-------- Provided records --------

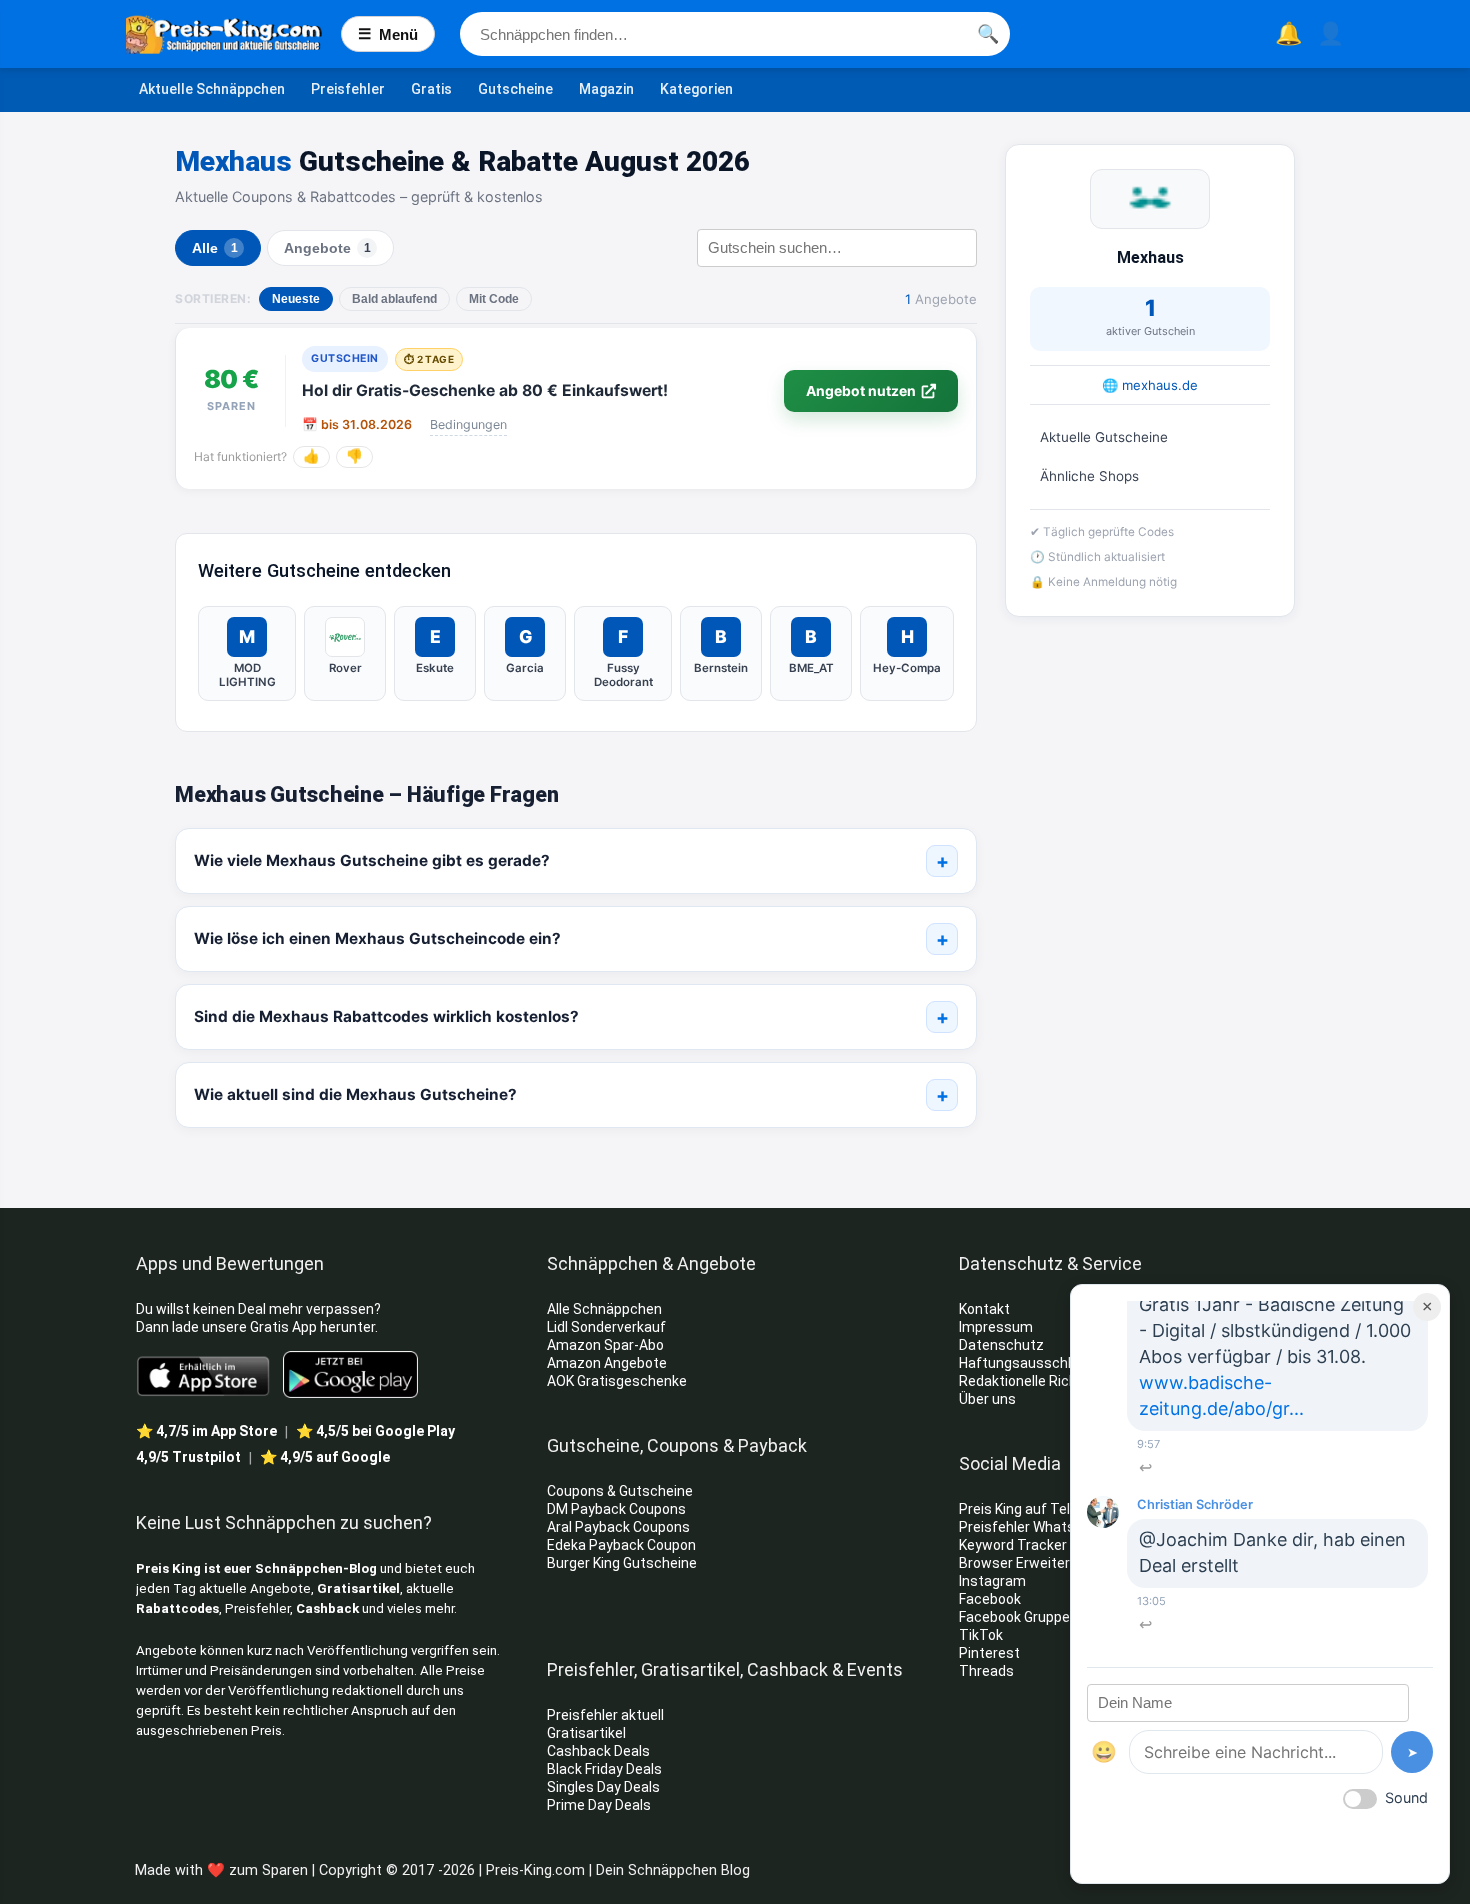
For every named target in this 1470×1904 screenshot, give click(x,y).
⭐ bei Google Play (375, 1431)
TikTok (981, 1635)
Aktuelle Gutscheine (1104, 437)
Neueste (296, 299)
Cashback (327, 1608)
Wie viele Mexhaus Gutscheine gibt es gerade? (372, 860)
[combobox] (735, 34)
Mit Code (494, 299)
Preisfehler (348, 89)
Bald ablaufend (394, 299)
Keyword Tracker (1013, 1545)
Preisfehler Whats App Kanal (1051, 1527)
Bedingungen (468, 424)
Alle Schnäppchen (604, 1309)
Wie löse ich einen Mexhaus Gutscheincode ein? (377, 938)
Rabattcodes (177, 1608)
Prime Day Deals (599, 1805)
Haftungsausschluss (1027, 1363)
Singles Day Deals (603, 1787)
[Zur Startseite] (233, 34)
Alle (215, 248)
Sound (1406, 1797)
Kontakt (984, 1309)
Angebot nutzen (861, 391)
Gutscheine (515, 89)
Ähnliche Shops (1089, 476)
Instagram (994, 1581)
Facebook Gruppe (1016, 1617)
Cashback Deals (598, 1751)
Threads (986, 1671)
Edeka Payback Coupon (621, 1545)
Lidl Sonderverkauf (606, 1327)
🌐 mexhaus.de (1150, 385)
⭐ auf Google (325, 1457)
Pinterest (989, 1653)
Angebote (327, 248)
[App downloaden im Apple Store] (203, 1375)
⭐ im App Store (206, 1431)
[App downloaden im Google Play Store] (350, 1374)
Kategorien (696, 89)
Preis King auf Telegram (1037, 1509)
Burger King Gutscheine (622, 1563)
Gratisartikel (358, 1588)
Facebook (991, 1599)
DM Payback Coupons (616, 1509)
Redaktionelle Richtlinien (1037, 1381)
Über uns (987, 1399)
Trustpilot (188, 1457)
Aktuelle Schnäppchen (212, 89)
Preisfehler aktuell (605, 1715)
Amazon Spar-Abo (605, 1345)
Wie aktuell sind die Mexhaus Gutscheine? (355, 1094)
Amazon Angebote (607, 1363)
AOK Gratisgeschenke (617, 1381)
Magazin (606, 89)
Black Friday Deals (604, 1769)
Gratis (431, 89)
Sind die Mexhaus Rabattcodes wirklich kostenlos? (386, 1016)
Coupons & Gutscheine (620, 1491)
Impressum (996, 1327)
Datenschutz (1001, 1345)
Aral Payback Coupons (618, 1527)
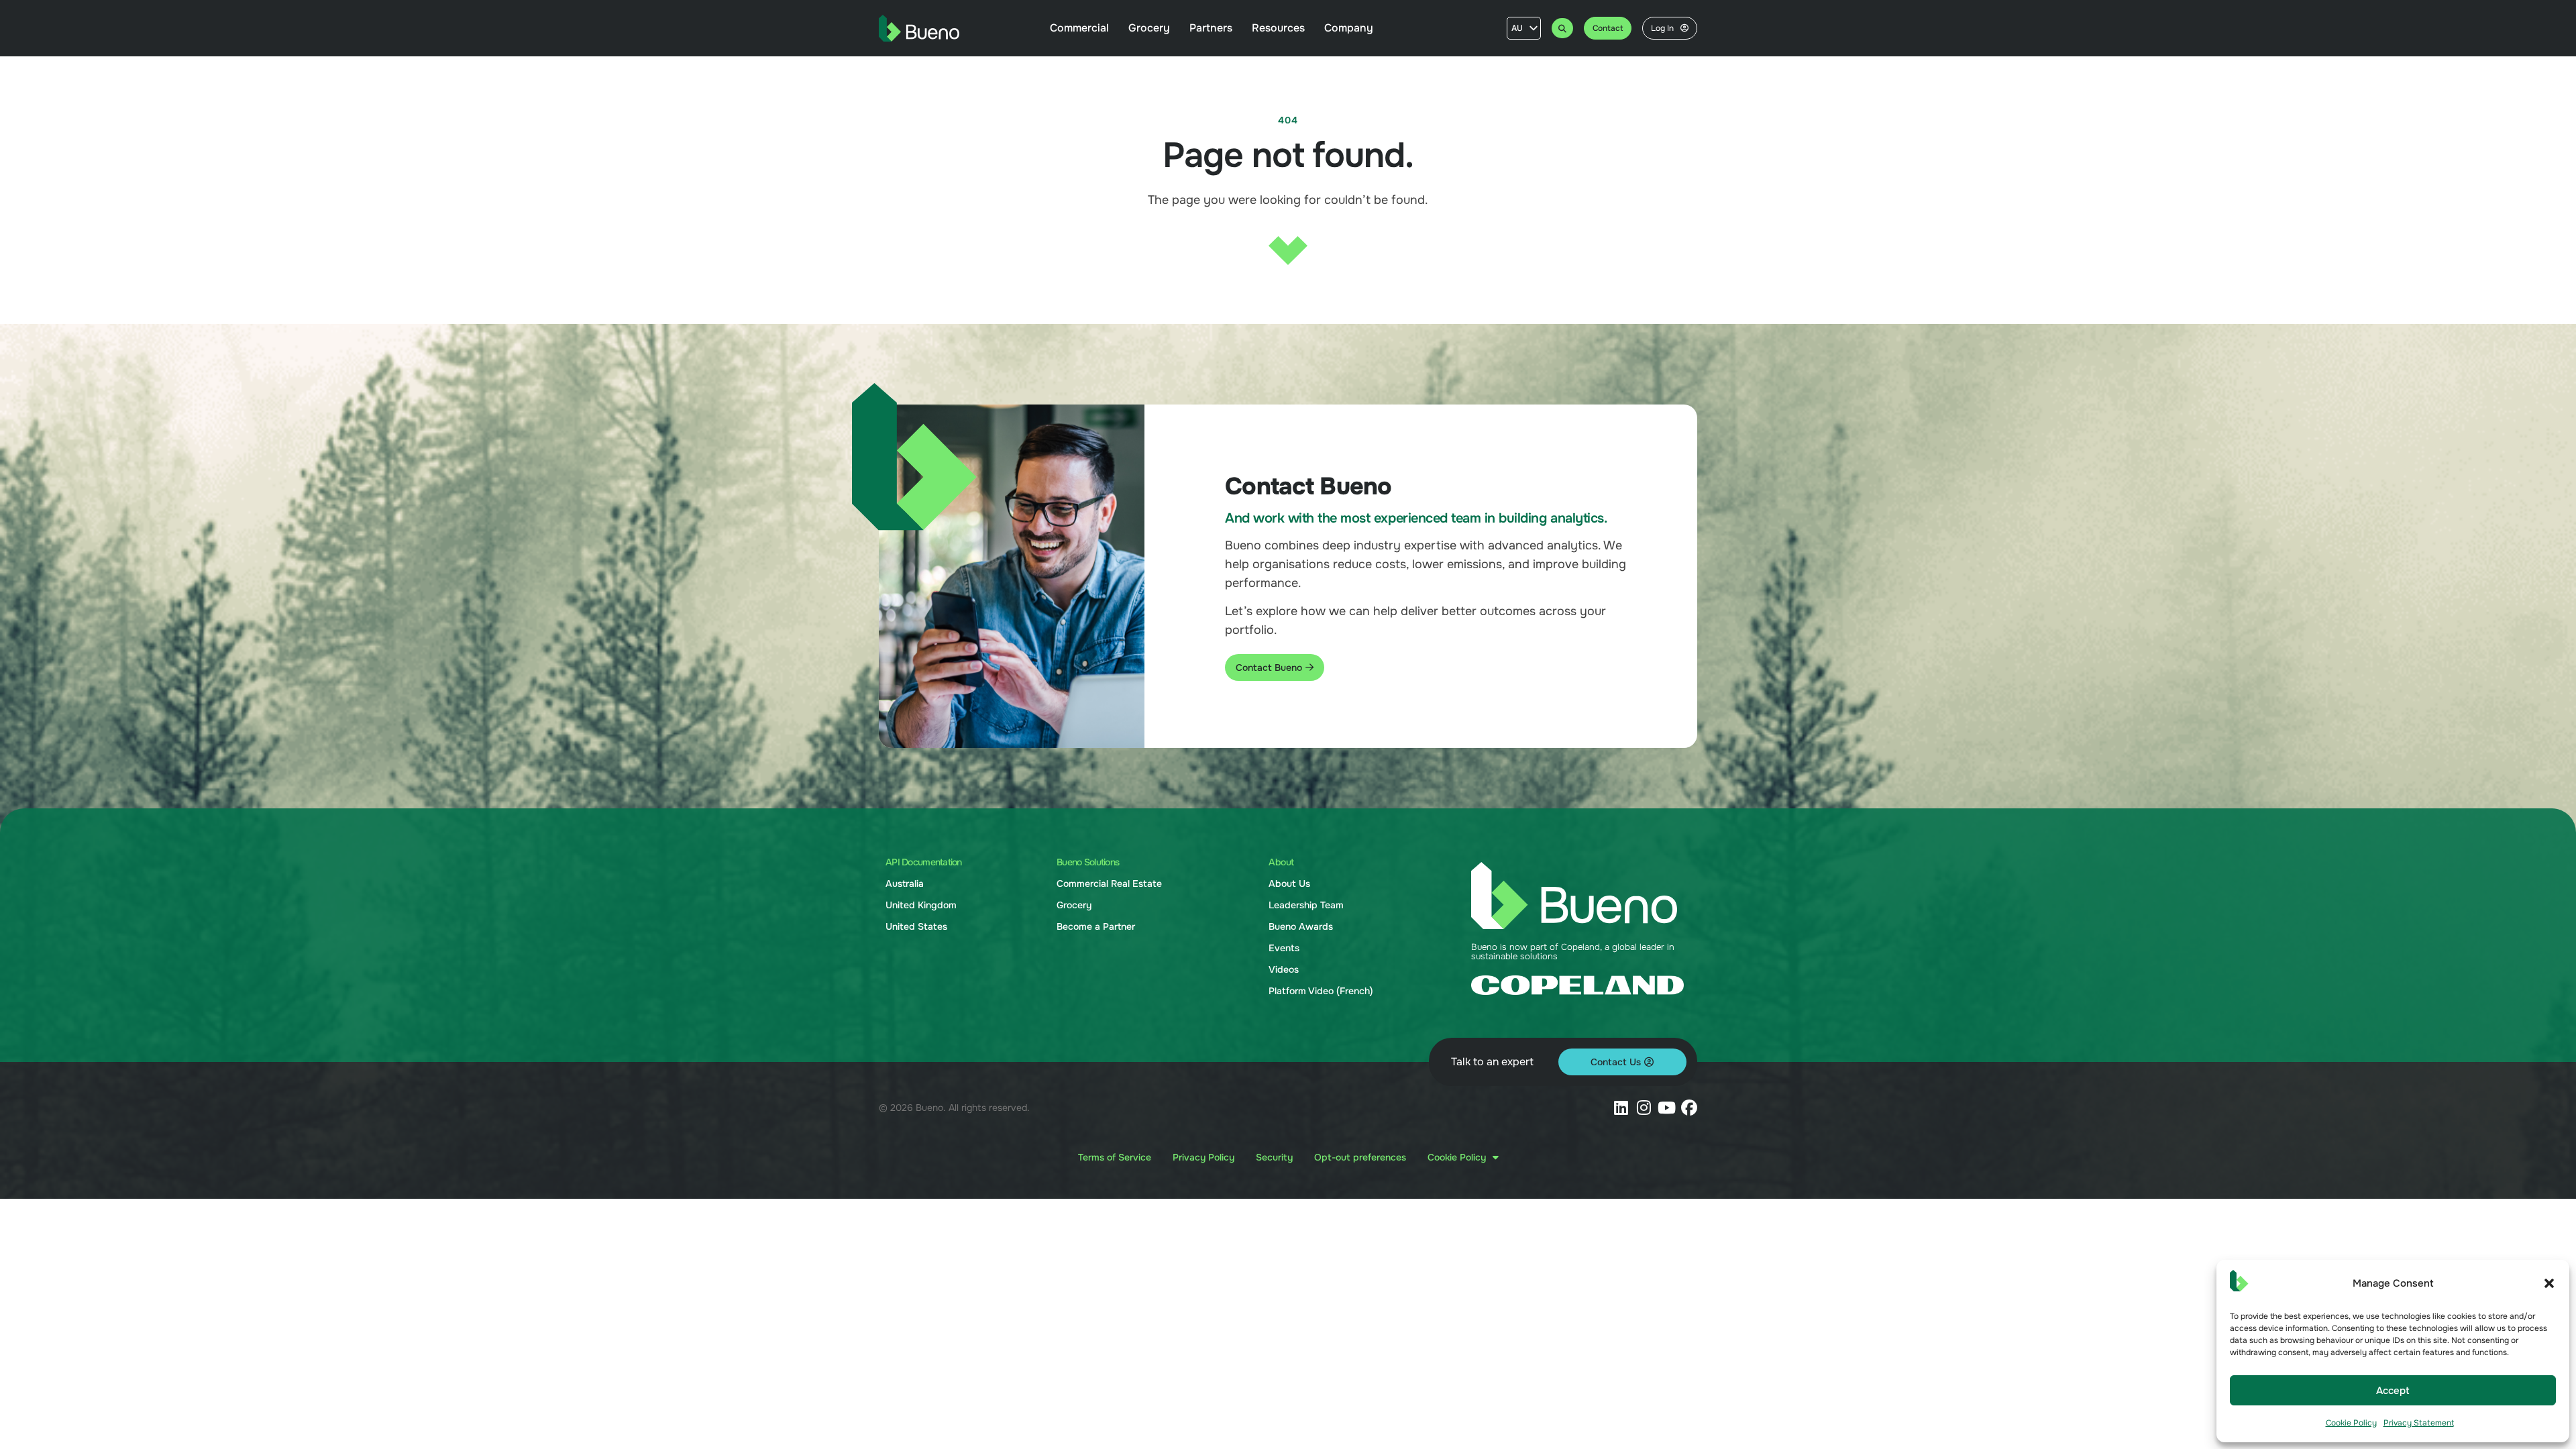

--------

_What to produce:_
Repeat, exactly and in full, every entry in the data, but not the pictures.

_Result for this exercise:_
For every named target in this 1470×1904 screenshot, give click(x,y).
⭐ bei Google Play (375, 1431)
TikTok (981, 1635)
Aktuelle Gutscheine (1104, 437)
Neueste (296, 299)
Cashback (327, 1608)
Wie viele Mexhaus Gutscheine gibt es gerade? (372, 860)
[combobox] (735, 34)
Mit Code (494, 299)
Preisfehler (348, 89)
Bald ablaufend (394, 299)
Keyword Tracker (1013, 1545)
Preisfehler Whats App Kanal (1051, 1527)
Bedingungen (468, 424)
Alle Schnäppchen (604, 1309)
Wie löse ich einen Mexhaus Gutscheincode ein? (377, 938)
Rabattcodes (177, 1608)
Prime Day Deals (599, 1805)
Haftungsausschluss (1027, 1363)
Singles Day Deals (603, 1787)
[Zur Startseite] (233, 34)
Alle (215, 248)
Sound (1406, 1797)
Kontakt (984, 1309)
Angebot nutzen (861, 391)
Gutscheine (515, 89)
Ähnliche Shops (1089, 476)
Instagram (994, 1581)
Facebook Gruppe (1016, 1617)
Cashback Deals (598, 1751)
Threads (986, 1671)
Edeka Payback Coupon (621, 1545)
Lidl Sonderverkauf (606, 1327)
🌐 mexhaus.de (1150, 385)
⭐ auf Google (325, 1457)
Pinterest (989, 1653)
Angebote (327, 248)
[App downloaden im Apple Store] (203, 1375)
⭐ im App Store (206, 1431)
[App downloaden im Google Play Store] (350, 1374)
Kategorien (696, 89)
Preis King auf Telegram (1037, 1509)
Burger King Gutscheine (622, 1563)
Gratisartikel (358, 1588)
Facebook (991, 1599)
DM Payback Coupons (616, 1509)
Redaktionelle Richtlinien (1037, 1381)
Über uns (987, 1399)
Trustpilot (188, 1457)
Aktuelle Schnäppchen (212, 89)
Preisfehler aktuell (605, 1715)
Amazon Spar-Abo (605, 1345)
Wie aktuell sind die Mexhaus Gutscheine? (355, 1094)
Amazon Angebote (607, 1363)
AOK Gratisgeschenke (617, 1381)
Magazin (606, 89)
Black Friday Deals (604, 1769)
Gratis (431, 89)
Sind die Mexhaus Rabattcodes wirklich kostenlos? (386, 1016)
Coupons & Gutscheine (620, 1491)
Impressum (996, 1327)
Datenschutz (1001, 1345)
Aral Payback Coupons (618, 1527)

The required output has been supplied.